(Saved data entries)
____________
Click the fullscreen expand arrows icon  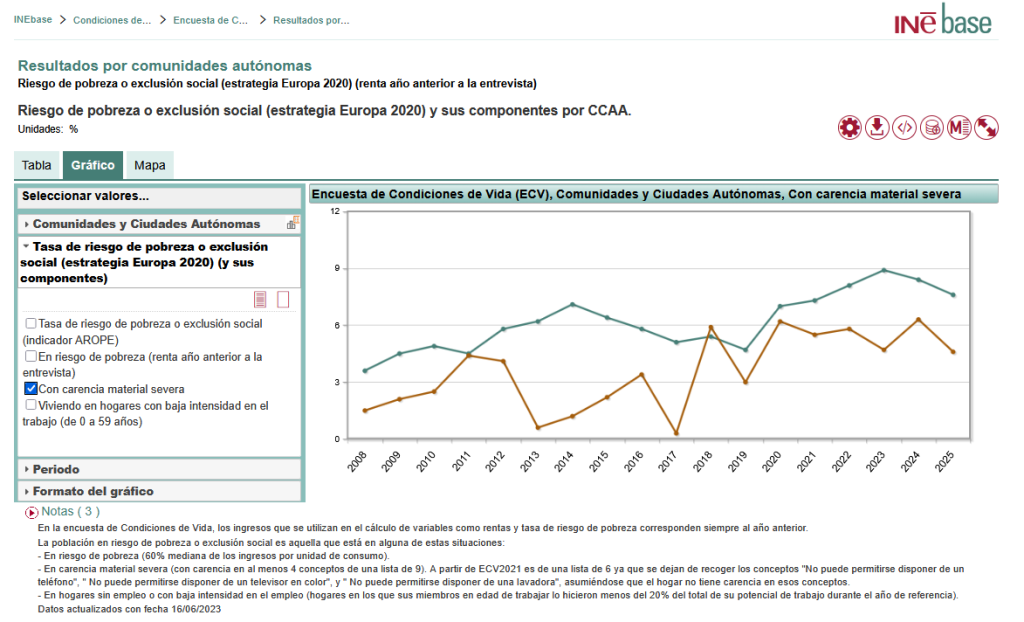coord(987,128)
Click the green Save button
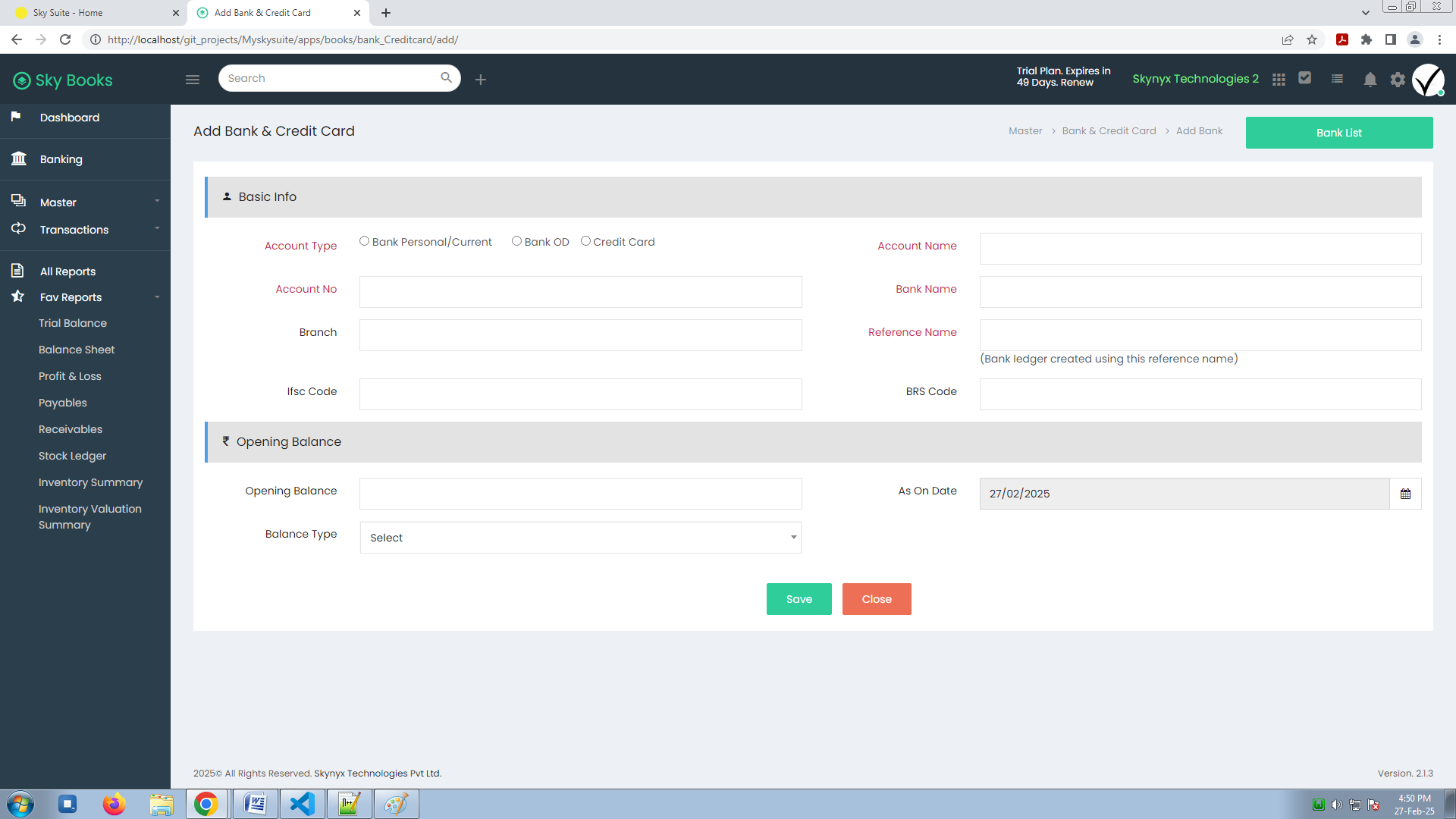This screenshot has width=1456, height=819. (799, 599)
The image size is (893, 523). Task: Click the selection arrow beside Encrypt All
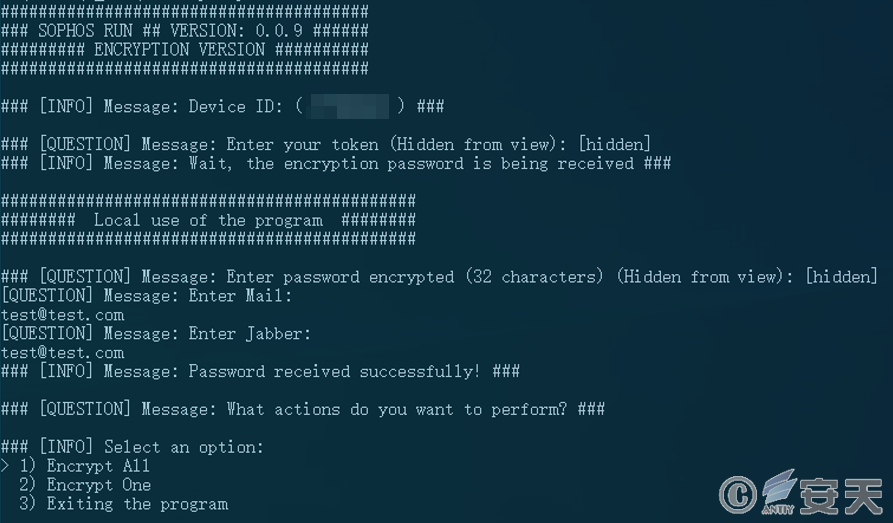click(x=5, y=465)
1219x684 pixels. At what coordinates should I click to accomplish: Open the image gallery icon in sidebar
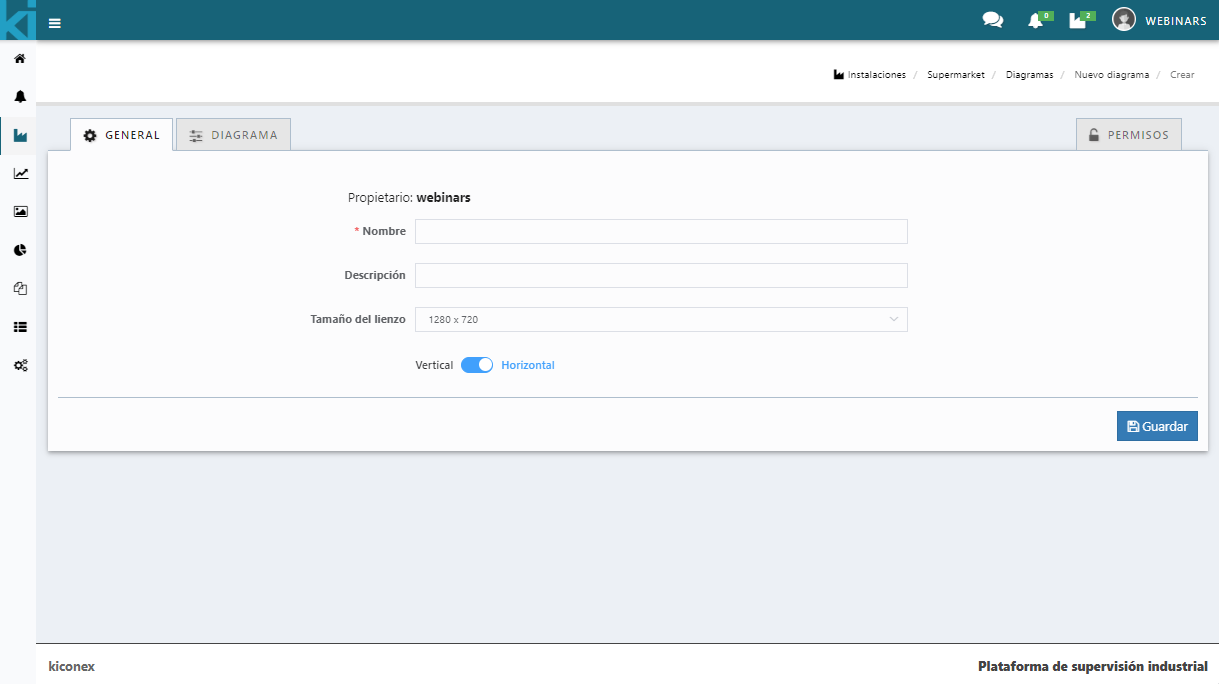20,212
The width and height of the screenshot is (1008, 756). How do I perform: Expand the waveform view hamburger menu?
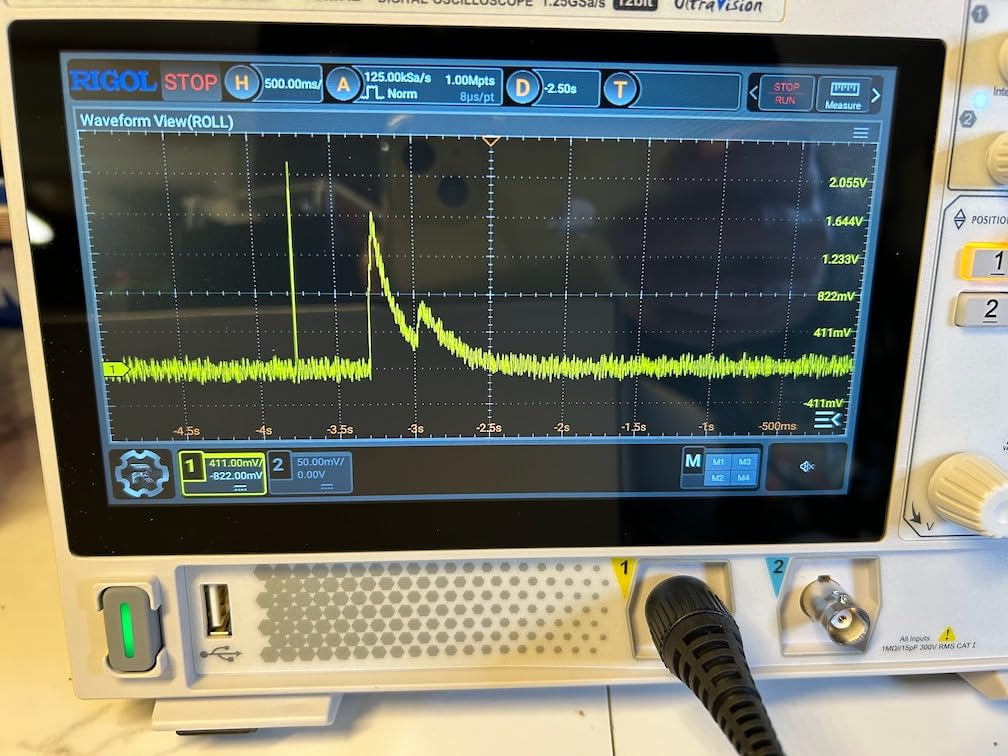click(x=860, y=133)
____________
Reproduce, exactly and with no pictures, the lines from the line containing "Click the green Save button" through the closing line of the data above, keeping both ends.

Click the green Save button
This screenshot has width=1456, height=819. (799, 599)
The image size is (893, 523). Task: Click the selection arrow beside Encrypt All
click(x=5, y=465)
1219x684 pixels. At what coordinates should I click to accomplish: Open the image gallery icon in sidebar
20,212
The width and height of the screenshot is (1008, 756). How do I perform: Expand the waveform view hamburger menu?
click(x=860, y=133)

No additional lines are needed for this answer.